I've added those and refactored some of the code. Eventually the code
became too large to maintain in a single file and was split across multiple
files. The rest of the complexity is due to symlink handling and path
normalization, where we cannot rely on realpath(3), because it calls some
of the functions we hook. We can also not let the system handle symlink
resolution and path normalization, because symlinks might also be registered
to packages that are not in the transitive dependency graph of a port.

The symlink handling is currently still not theoretically correct and has
flaws, but those are currently intentional due to speed considerations. In
its current state, trace mode has about 80% overhead compared to a normal
build, which is manageable, but still a lot.


> After reading all this I am still not able to understand the project. Is
> the cache data structure (trie) supposed to store the file paths of the
> sandbox? How does it improve the performance? What are the bottlenecks to
> the performance of trace mode?

The main bottleneck of trace mode is the socket communication required to
find out whether a file can be accessed or should be hidden. To outline why
that's slow, here's what it does:
 for each file or symlink (possibly multiple times until all symlinks have
 been followed):
   (1) write to the unix socket to request a file -> port lookup from the
       server in pextlib1.0/tracelib.c, one context switch
   (2) block the thread and wait for the answer, another context switch,
       plus time to wait for the scheduler and re-scheduling of the process
       after the result is available
   (3) the server processes needs to read and start processing the request
       (depending on whether the server was currently running or not, that's
       another wait-for-scheduler cycle here)
   (4) the server uses the sqlite database on disk and runs a query, a
       couple of read and operations from disk
   (5) send the result back to the client and block
   (6) result is available, wake up and continue
We're currently doing this for each file inside /opt/local, even if the same
file has been read a couple of milliseconds earlier. In addition, we're also
doing it even if the same thread or a different thread in the same process
queried the information earlier. I would expect caching of this lookup to
speed up the process considerably, especially since reading the opened file
from disk is usually slower than this lookup, so our trace mode activities
could actually no longer be dominated by our code, but by I/O performance.

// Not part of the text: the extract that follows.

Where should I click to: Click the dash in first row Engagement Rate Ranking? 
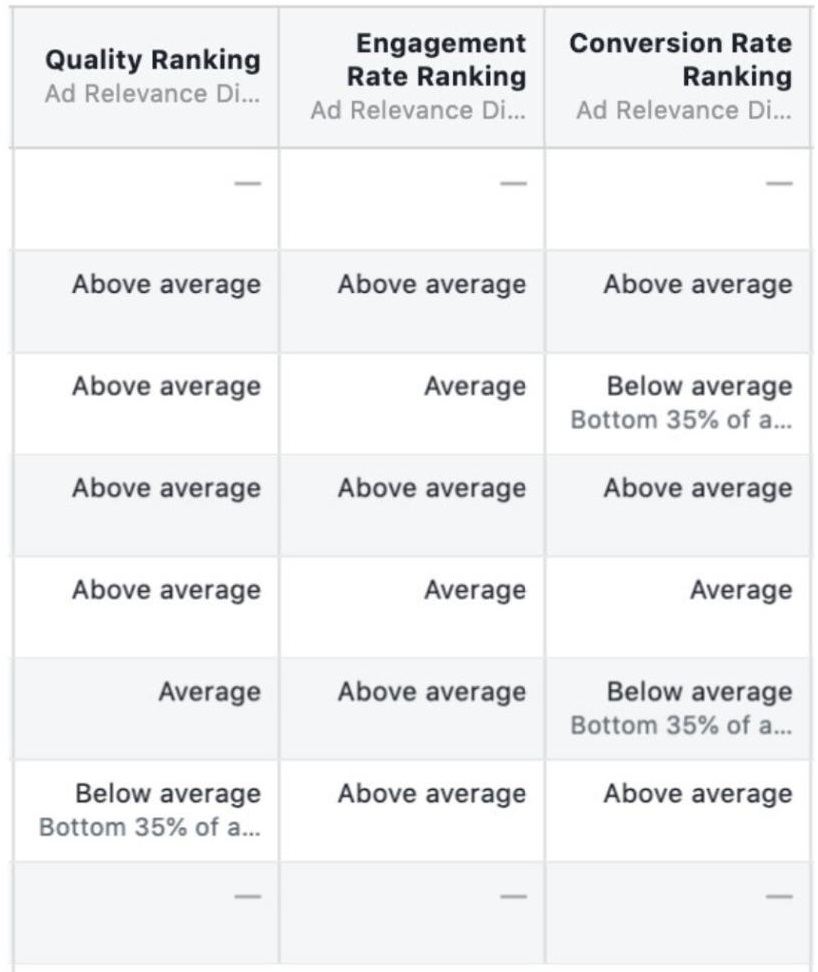(514, 183)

There's nothing in the answers the server computes that would differ across
processes or threads; ideally, I would thus propose a cache that is shared
among all processes and threads in the current build phase. In addition, it
is probably a bad idea to use locking in this code, because we never know
whether the code might be run in a situation where locking could lead to
deadlocks.

So basically, I'm thinking about a cache that
 - uses shared memory with multiple processes reading and writing
   concurrently
 - uses lock-free synchronization to avoid deadlocks
 - uses a data structure that has quick key -> value lookups in practice

Since the cache is going to grow there needs to be a method to atomically
grow the shared memory segment, which, I think, is possible using
ftruncate(2), a variable indicating the current size, and a compare-and-swap
loop. Shrinking the cache may be hard, but I don't think we'd actually need
that – not deleting any data would have the benefit of easily giving us a
representation of all files the build has accessed at the end.

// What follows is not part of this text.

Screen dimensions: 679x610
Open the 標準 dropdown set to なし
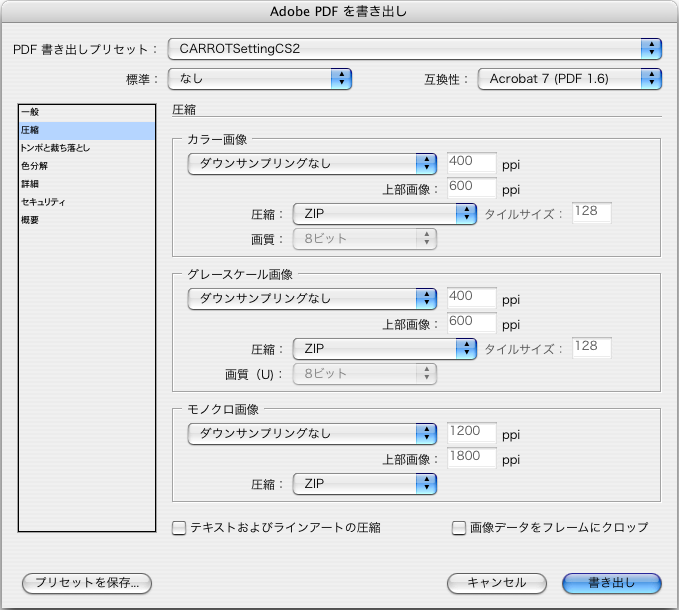[x=259, y=79]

A Trie is only one example of a data structure that could be used to achieve
this. There might be others, such as a collection of linked lists (and those
might even turn out to be fast enough in practice, although I wouldn't bet
on it).

So basically, we're looking for somebody who knows about system-level
programming against a POSIX API, lock-free synchronization using compare and
swap, efficient data structures, and possibly IPC using shared memory or a
good understanding of the pitfalls of concurrency using both threads and
signal handlers.


> Kindly explain this project idea in greater depth.
> 
> I thoroughly enjoyed working for MacPorts last GSoC. I hope I will get a
> chance to contribute to it again for this year's GSoC.

If you want to apply again, by all means, do so. I'm looking forward to it.